October 08, 2007
Former Malawian official to visit campus
CARBONDALE, Ill. — Frank M. Chipasula, associate professor of Black American Studies at Southern Illinois University Carbondale, welcomes Catherine M. Ajizinga Chipembere for a special visit to campus Oct. 9-10.
Chipembere will give a presentation to students from 11 a.m. to 12:15 p.m. on Tuesday, Oct. 9, in the Fourth Floor Video Lounge of the SIUC Student Center. She is the special guest at a social mixer from 4 to 5:30 p.m. on Wednesday, Oct. 10, in the Old Main Lounge at the SIUC Student Center.
Media Advisory
Reporters, photographers and camera crews may interview Catherine Chipembere after the presentation or during the mixer. Call Frank Chipasula at 618/453-7147 for more information.
Chipembere is a hero in her native Malawi, both for her association with her near-legendary husband, Henry B. Masauko Chipembere, and for her own accomplishments, Chipasula said.
Chipembere was born in Malawi in 1935. She attended secondary school during a time when education was not a priority for girls in her country, and she won a scholarship to study domestic science in England.
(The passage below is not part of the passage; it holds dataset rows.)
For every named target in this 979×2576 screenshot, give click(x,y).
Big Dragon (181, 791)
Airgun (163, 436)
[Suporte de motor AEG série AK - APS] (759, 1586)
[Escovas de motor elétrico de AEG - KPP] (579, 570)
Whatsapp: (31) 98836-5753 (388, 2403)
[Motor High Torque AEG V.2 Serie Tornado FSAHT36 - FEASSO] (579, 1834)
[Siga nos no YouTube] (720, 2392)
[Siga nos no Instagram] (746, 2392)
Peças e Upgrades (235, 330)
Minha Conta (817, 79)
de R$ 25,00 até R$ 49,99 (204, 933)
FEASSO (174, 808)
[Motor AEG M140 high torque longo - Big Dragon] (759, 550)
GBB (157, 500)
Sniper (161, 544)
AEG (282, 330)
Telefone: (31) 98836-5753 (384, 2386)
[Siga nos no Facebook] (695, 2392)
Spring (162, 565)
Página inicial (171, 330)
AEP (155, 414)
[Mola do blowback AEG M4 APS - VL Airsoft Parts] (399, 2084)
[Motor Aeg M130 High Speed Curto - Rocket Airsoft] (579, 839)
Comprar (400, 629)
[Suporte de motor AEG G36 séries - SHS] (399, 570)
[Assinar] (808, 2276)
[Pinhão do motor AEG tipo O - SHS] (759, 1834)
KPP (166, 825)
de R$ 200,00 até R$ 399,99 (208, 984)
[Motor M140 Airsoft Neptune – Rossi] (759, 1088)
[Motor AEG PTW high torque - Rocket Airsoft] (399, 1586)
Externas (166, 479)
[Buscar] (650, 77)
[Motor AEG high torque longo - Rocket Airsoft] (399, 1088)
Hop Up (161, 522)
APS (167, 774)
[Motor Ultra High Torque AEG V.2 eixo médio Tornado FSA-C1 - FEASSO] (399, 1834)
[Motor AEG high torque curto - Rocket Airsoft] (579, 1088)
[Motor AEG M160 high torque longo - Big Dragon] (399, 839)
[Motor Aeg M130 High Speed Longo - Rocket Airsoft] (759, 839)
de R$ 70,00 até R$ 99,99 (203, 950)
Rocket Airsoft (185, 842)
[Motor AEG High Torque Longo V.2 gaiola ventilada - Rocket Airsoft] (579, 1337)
When she returned to Malawi, she married Henry Masauko Chipembere.
Chipasula explained that Masauko Chipembere participated in dangerous political activity for the sake of Malawian independence and in the "Cabinet Crisis" immediately following the nation's independence. He and Catherine Chipembere and their seven children fled to the United States after the dictatorial Kamuzu Banda declared that he wanted Masauko Chipembere dead. Masauko Chipembere died in 1975, but from diabetes rather than from assassination.
Catherine Chipembere went on to earn a bachelor's degree in early childhood education from the University of California at Los Angeles while she was busy raising her children and operating a childcare facility in her home.
She returned to Malawi in 1994, where she was welcomed as a hero by a newly democratic society. She was a member of the Malawian parliament, and served as the first deputy minister of education, science and technology and then as deputy minister of health and population. Her duties included overseeing primary and secondary schools throughout the country. Chipasula said Chipembere took special note of women's and children's issues, making personal visits to remote areas to understand the special needs in those places.
She retired from politics in 1998 and started the "Women's Initiative Network." Now, at 72 years old, she continues to run 12 pre-schools that serve more than 1,000 AIDS orphans. She also holds empowerment workshops for young women.
Her visit to SIUC coincides with a fund-raising tour. Tax-deductible donations may be made to New Visions Partners, care of Natasha Gordon-Chipembere, 472 Sterling Place, Brooklyn, N.Y., 11238.
Chipasula said he hopes the connections between SIUC, Southern Illinois and Malawi will generate interest in Chipembere's visit. He referred to Ella Phillips Lacey, a Carbondale civic leader recently honored by the SIU Alumni Association as a "Distinguished Alumni." Lacey spent two years in Malawi as a Peace Corps volunteer specializing in child survival. In addition, Chipasula mentioned the Marion Medical Mission, a group of Marion, Ill., Christians, whose outreach includes a shallow well program in Malawi. And then there is Alfred Mtenje, SIUC alum and now a professor with the Department of African Languages and Linguistics at Chancellor College in the University of Malawi. Finally, Nobel Prize-winner Wole Soyinka, who will participate in the SIUC Department of Theater's joint venture with the St. Louis Black Repertory Theater Company, the production of "Death and the King's Horsemen," wrote about Masauko Chipembere in his play, "Kongi's Harvest."